At the time of the note, Meta was trading at $718.73 and carried a market capitalization of $1.81 trillion, with a price-to-earnings ratio of 31.81, according to InvestingPro data. UBS pointed to the company’s robust unit economics as a foundation for its upgraded target: Meta reported gross profit margins of 82.01% and delivered 21.27% revenue growth over the trailing twelve months.
UBS emphasized the magnitude of Meta’s ad monetization acceleration, noting $36 billion of dollar growth in 2025 and an implied roughly $52 billion for 2026. The firm interpreted these figures as evidence of momentum in Meta’s core advertising business, which underpins the brokerage’s expectation for stronger absolute EPS outcomes even as operating expense and capital spending rise in 2026 and 2027.

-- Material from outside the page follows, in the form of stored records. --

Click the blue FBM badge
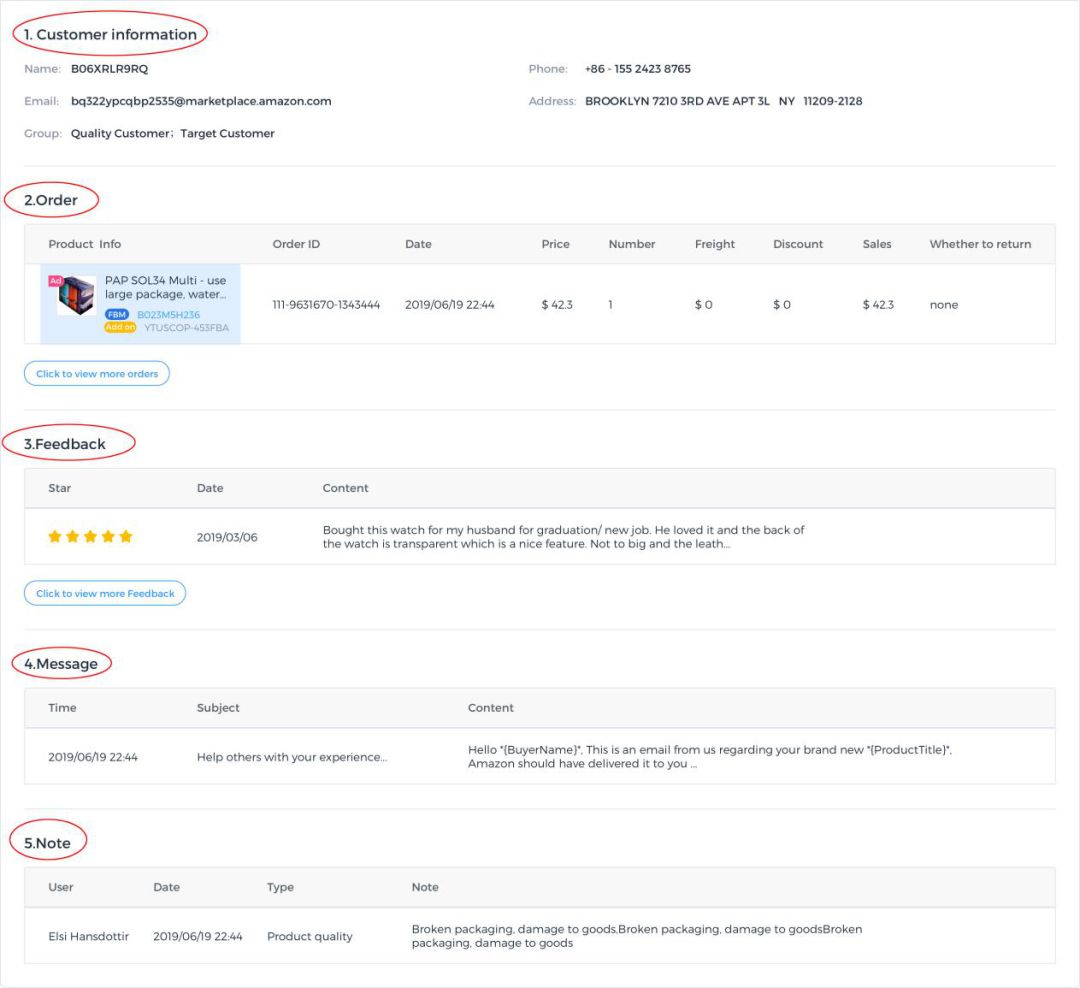The height and width of the screenshot is (988, 1080). 117,314
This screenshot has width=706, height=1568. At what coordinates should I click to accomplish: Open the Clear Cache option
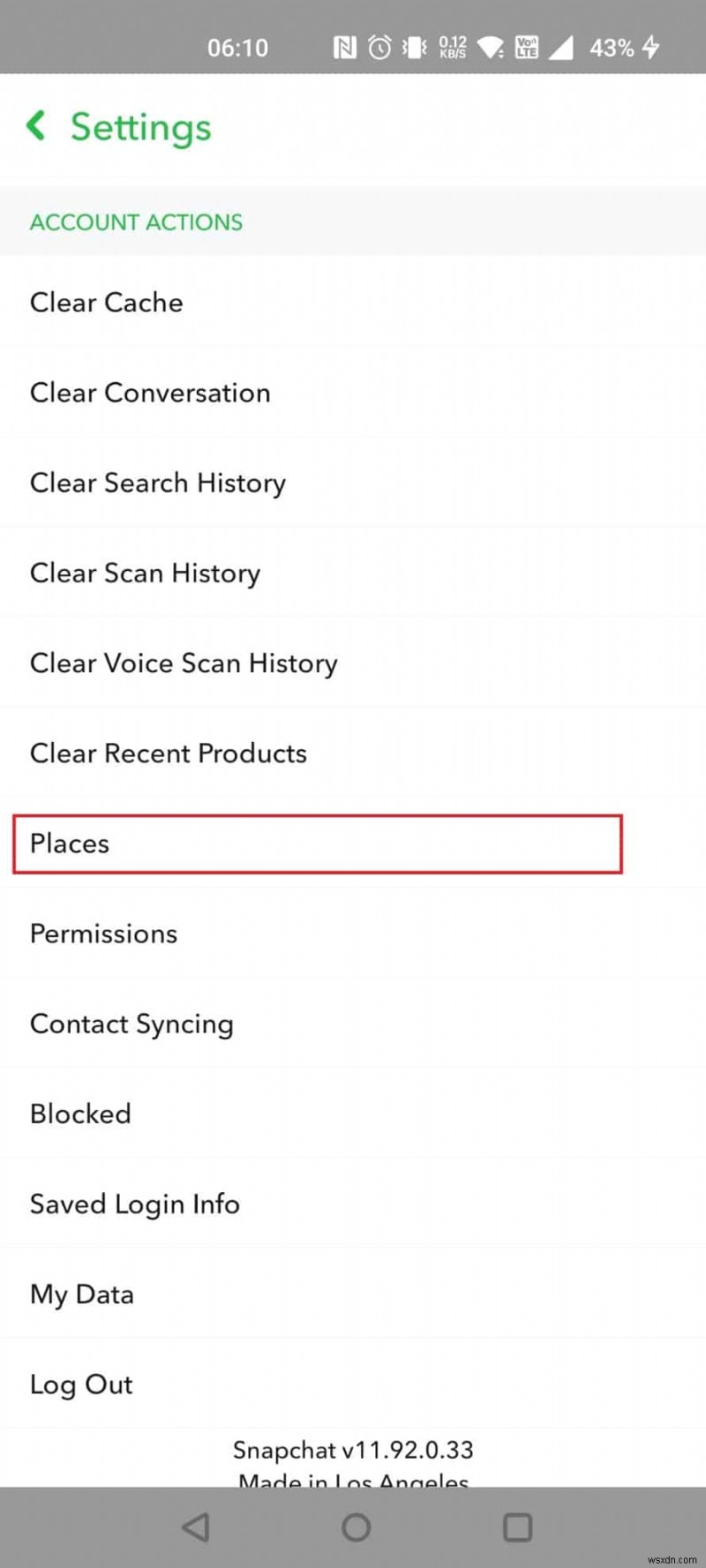coord(107,303)
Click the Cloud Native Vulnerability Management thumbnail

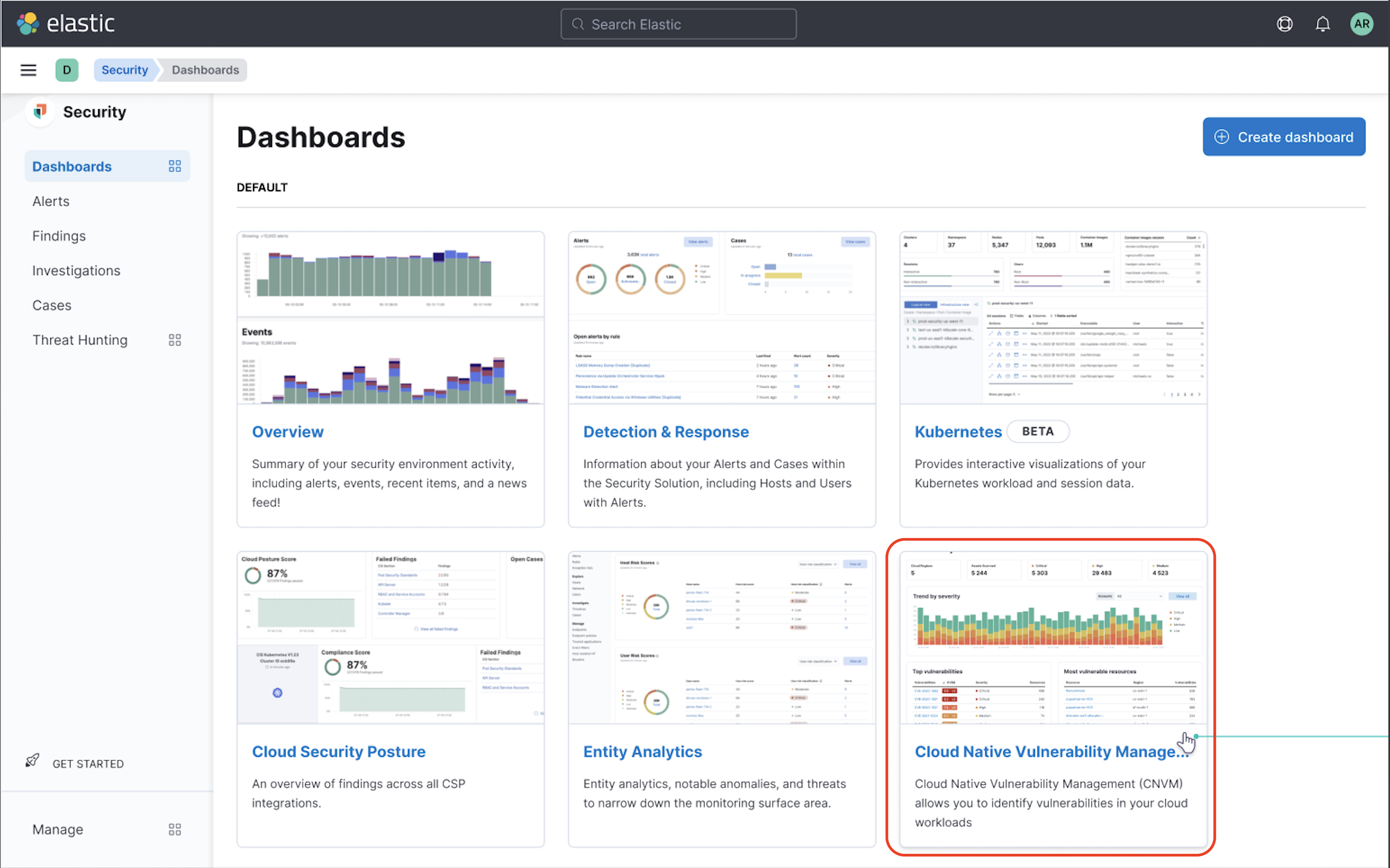(x=1053, y=637)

Central to UBS’s thesis are the company’s AI-driven growth vectors. The note calls out several potential revenue levers: engagement gains from AI-generated content, business-focused AI tools for merchant customers, the company’s Meta AI initiatives, and AI-enabled devices. UBS also referenced the company’s timeline for model rollouts, saying the models that will power these products are expected to be released in the coming months.
Despite UBS’s projection of higher operating and capital expenditures over the next two years, the firm anticipates that larger revenue dollar additions will more than offset those costs, producing an absolute increase in EPS estimates. UBS described Meta’s fourth-quarter 2025 results as a "clearing event" that clarifies the company’s route to meaningful new revenue vectors.
Market reaction from other brokerages to Meta’s recent results was broadly favorable. The company reported fourth-quarter results in which both revenue and earnings per share beat analyst expectations, with revenues and EPS coming in about 3% and 8% above projections, respectively. Following those results, several firms adjusted their ratings or targets:
- Cantor Fitzgerald raised its price target to $860 while keeping an Overweight rating, citing Meta’s strong performance.
- Monness, Crespi, Hardt increased its target to $890 and revised its 2026 estimates by raising revenue forecasts but lowering EPS expectations.
- TD Cowen reiterated a Buy rating and held a $820 price target, noting an 18% year-over-year gain in impressions.
- Piper Sandler raised its price target to $880, pointing to a favorable outlook after the robust fourth-quarter showing.
- JPMorgan lifted its price target to $825 and emphasized a strong first-quarter revenue outlook that it expects to grow into the 30% range.
For investors focused on margin structure and unit economics, UBS’s note signals a potentially meaningful re-leveraging scenario: revenue pressure from rapid ad monetization and new AI-driven products could increase EPS even as near-term expenses tick up. That balance - higher upfront spend offset by larger revenue dollar accretion - is the central driver behind UBS’s higher valuation target.
What to watch next
- Execution and timing of the announced AI model releases and the degree to which they drive engagement and monetization.
- Quarter-to-quarter cadence of ad revenue dollar growth relative to the implied $52 billion in 2026.
- Actual operating expense and capex outlays in 2026 and 2027 and whether revenue gains translate into the EPS accretion UBS expects.